Video report by ITV Granada Reports correspondent Elaine Willcox
The staffing crisis in our care homes has been described as a 'desperate situation' by providers struggling to recruit staff.
Nursing homes are closing at an alarming rate - with some towns and cities seeing a 40 per cent drop in the number of care home beds in the last five years.
Care workers say that as Covid restrictions come to an end - they feel they're being forgotten - all over again.
Family members visiting relatives in care homes will not be given free Covid tests under the governments new plan of 'living with covid'.
It was confirmed the costs of the tests - which will no longer be free of charge from April 1 - will be a “matter for the private market”.
There is also concern that care staff who contract Covid will lose out financially. Providers are waiting for clarification for them, under the new rules statutory sick pay will no longer be paid for the first four days of the illness.
Grovewood Residential Home in Birkenhead relies on funding from the council and providers are calling on the government to review bed payments due to the rising cost of living.
The pandemic, low wages and burnt out of staff has all contributed to staff shortages.
Care Providers say they can't compete with the NHS where wages have increased, and with retail and delivery jobs where staff are paid more than carers.
At Grovewood, care workers receive Wirral's living wage of £9.90 an hour, but warehouse workers are being offered £14 an hour.
Ronnie Hopkins has been a carer for 30 years, but says the job is harder than ever and she worries that residents aren't receiving the care they deserve.

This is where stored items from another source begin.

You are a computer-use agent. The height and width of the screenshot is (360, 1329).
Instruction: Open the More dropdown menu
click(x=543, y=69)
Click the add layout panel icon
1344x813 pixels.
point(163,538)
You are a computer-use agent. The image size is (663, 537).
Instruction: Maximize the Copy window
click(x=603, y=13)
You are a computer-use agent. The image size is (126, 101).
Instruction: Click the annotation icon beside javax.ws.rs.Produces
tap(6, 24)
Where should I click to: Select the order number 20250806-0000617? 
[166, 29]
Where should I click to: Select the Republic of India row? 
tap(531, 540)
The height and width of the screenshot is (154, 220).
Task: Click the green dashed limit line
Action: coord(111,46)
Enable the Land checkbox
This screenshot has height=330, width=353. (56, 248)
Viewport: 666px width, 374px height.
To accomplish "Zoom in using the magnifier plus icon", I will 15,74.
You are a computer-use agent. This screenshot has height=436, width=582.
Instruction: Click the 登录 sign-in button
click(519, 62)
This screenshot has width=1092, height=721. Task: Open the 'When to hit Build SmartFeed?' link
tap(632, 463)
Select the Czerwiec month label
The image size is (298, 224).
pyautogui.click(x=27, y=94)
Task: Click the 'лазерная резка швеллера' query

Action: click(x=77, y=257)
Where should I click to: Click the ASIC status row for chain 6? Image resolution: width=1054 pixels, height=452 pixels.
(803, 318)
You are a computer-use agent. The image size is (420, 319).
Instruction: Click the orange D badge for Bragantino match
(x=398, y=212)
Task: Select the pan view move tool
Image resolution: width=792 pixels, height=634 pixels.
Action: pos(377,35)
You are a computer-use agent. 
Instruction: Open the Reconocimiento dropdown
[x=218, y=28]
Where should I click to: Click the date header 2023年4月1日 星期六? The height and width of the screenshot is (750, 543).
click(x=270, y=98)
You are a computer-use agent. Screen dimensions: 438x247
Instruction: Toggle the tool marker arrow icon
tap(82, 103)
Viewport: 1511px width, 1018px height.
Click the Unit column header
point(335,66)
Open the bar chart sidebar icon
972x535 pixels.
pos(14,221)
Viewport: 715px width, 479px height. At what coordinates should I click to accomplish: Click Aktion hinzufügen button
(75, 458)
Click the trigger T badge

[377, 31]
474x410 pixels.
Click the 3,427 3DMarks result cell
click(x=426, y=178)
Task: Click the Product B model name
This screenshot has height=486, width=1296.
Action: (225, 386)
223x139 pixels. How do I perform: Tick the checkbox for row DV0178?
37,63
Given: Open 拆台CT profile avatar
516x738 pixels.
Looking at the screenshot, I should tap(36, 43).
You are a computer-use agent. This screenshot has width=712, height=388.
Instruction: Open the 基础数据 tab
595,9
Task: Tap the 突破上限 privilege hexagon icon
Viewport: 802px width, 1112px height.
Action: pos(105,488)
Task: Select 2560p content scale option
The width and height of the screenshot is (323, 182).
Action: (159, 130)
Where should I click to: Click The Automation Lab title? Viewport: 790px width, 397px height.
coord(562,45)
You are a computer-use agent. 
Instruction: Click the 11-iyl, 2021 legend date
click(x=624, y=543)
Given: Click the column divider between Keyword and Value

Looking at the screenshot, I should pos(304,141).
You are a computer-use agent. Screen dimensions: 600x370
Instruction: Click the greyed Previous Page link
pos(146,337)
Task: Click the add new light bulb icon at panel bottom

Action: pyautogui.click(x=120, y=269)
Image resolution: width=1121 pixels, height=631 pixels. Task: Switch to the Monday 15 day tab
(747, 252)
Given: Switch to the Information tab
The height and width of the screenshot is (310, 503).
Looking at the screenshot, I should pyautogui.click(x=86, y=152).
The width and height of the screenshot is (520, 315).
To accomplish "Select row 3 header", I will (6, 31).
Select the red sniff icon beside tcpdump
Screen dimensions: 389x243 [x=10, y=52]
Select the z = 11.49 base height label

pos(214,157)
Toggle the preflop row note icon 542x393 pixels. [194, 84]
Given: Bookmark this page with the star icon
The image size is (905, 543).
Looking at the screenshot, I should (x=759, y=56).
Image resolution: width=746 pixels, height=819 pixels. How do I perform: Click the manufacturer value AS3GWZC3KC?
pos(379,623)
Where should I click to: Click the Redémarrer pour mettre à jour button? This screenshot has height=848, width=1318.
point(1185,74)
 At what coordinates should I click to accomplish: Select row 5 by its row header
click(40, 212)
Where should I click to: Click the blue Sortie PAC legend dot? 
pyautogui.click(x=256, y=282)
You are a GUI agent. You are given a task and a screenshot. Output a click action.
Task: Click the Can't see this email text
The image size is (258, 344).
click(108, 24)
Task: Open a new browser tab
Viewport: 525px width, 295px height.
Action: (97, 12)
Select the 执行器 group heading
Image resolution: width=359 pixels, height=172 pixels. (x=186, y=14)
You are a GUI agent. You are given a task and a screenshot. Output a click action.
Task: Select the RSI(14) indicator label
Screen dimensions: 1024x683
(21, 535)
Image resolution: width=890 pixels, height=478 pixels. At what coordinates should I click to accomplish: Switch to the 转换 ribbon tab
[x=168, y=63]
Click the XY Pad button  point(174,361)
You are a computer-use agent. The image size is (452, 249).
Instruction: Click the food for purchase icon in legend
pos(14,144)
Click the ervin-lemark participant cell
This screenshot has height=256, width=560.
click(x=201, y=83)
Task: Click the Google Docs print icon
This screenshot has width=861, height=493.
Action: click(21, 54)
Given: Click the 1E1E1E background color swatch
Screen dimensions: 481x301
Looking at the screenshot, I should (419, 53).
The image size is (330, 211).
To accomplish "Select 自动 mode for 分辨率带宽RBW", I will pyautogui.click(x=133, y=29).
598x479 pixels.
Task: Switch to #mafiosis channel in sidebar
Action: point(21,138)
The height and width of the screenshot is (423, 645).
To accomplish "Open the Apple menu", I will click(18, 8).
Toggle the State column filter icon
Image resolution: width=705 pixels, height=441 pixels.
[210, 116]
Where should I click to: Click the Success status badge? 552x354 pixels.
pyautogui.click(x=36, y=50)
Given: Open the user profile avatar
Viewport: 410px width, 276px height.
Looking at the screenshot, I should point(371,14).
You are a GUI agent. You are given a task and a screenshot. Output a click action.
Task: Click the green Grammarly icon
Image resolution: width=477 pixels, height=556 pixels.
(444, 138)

They have welcomed the return of visitors for residents but say staff will have to be even more vigilant to try to keep infection rates from rising, and that will be more difficult if free testing is scrapped.
"I fear that the residents will suffer because they are not getting the attention they should do, and that's what we are here for to look after them and I feel we are not able to do the job that we are meant to do and I want to do".
Shaquille Pabani, the Managing Director of Grovewood said, "it almost seems as if we've been forgotten about again".
He says he ended up in hospital for two weeks with a stress related illness and he's not alone.
"While the rest of the world is trying to return to normal, we are still on the frontline, in our group we are 20 percent down on staffing levels which is not sustainable nor is it safe."
"It's one of those things where something needs to be done, we are receive rates set by the councils and government."
"We have providers who've taken their own lives during the pandemic, others whose health is suffering.
It is not an easy industry to be in at the moment. We are responsible for keeping some of the most vulnerable people in society safe and for our staff, it's not very easy to deal with when finances are so stretched."
"Help" a powerful drama starring Jodie Comer and Stephen Graham set in Liverpool and was shown on Channel 4.
Sonia Aldridge Manager, Grovewood says the programme showed how care home staff and residents felt abandoned in the pandemic and it resonated with staff.
"I thought it was amazing that they highlighted that, because nothing had been done like that and I thought I hope a lot of people watched that, and take on board how tough it's been in care homes for everyone."
In the Maple group of Care Homes they lost a quarter of their residents to covid and haven't had time to properly grieve.
Without more funding and increases in staff pay, providers warn the care won't be there, to look after those who need it.